━━━━━ Document passage
Despite their bullishness, there were signs of trouble: The expected completion date was moved back multiple times, and Baker said in 2017 that he had not yet secured the funding needed to complete Legends Landing, though he still expressed confidence it would happen.

“There were a lot of people that were committed to the concept,” Baker said in an interview in July. “They just went in a different direction, near as I can tell.”

Crawford, a former executive for Disney and Four Seasons Hotels, said that he sought to streamline the Hall of Fame Village development project, which was plagued by rising costs and funding shortages. One of the first items to go was Legends Landing, he said.

“I don’t know many leisure tourism destinations where you go to retire,” Crawford said, adding that Goodell inquired in an early conversation about whether he would continue building the retirement facility. “So, I used a practical approach to saying, let’s make this a more compelling tourism destination.”

Crawford said the business model for operating a retirement facility might have made sense for a nonprofit organization like the Hall of Fame, but not for a for-profit sports and entertainment company.

Brian McCarthy, a spokesperson for the NFL, deferred to the Hall of Fame Resort & Entertainment Co. for comment on why it did not move forward with the idea. The league and the players’ union, he said, have focused on expanding other benefits and programs. They agreed to increase pensions and added 700 additional players to the pension plan in the 2020 collective bargaining agreement, and in 2021 created a hospital network in NFL cities for former players younger than 65 who played at least three seasons.

Even without Legends Landing, the Hall of Fame Village has faced challenges. The Hall of Fame Resort & Entertainment Co. went public in July 2020, opening at $204 a share. But the stock has plummeted and it currently trades for less than $3 a share. In the first quarter this year, the company lost $14.6 million and it has $325 million in debt and other liabilities.
━━━━━━━━━━
━━━━━ Study material
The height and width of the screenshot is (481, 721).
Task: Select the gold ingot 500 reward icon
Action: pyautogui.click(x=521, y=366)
━━━━━━━━━━
━━━━━ Study material
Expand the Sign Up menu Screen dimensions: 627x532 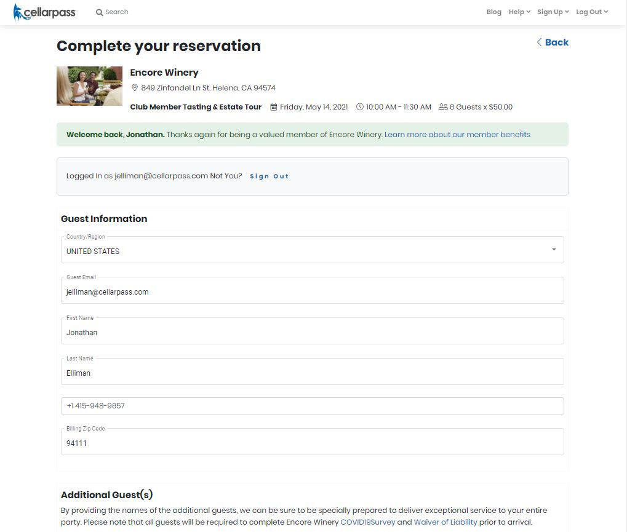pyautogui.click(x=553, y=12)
━━━━━━━━━━
(The task): Please write the next few paragraphs of the article on the Hall of Fame Village and the abandoned Legends Landing retirement community, picking up after its final sentence.

(Reply):
To jump-start construction, Crawford has secured tens of millions of dollars in government subsidies and pushed for the creation of a special improvement district to obtain low-cost loans to pay for energy-efficient buildings. Still, funding issues and supply chain constraints have led to delays in the construction of a hotel and water park adjacent to the Hall of Fame that are now slated to open next year.

Crawford and his team have made progress elsewhere. They finished a $150 million overhaul of Tom Benson Stadium, which is adjacent to the museum, and completed construction of a small strip for shops and restaurants that is nearly occupied. An indoor performance facility that doubles as an event space is attracting sports and entertainment events. The ForeverLawn Sports Complex, with eight fields, drew many of the more than 300,000 visitors to the Hall of Fame Village last year. It recently hosted theNFL’s four-day national youth flag football championships, attended by nearly 3,000 athletes.

This weekend’s Hall of Fame induction is the marquee event for Canton. In recent years, when Gayle Benson and other members of the Saints organization have watched the festivities at Tom Benson Stadium, they have thought about the idea Tom Benson supported a decade ago and wondered if it might still happen.

“I am fully supportive of that vision, and remain hopeful that a Legends Landing could one day come to fruition,” Gayle Benson said.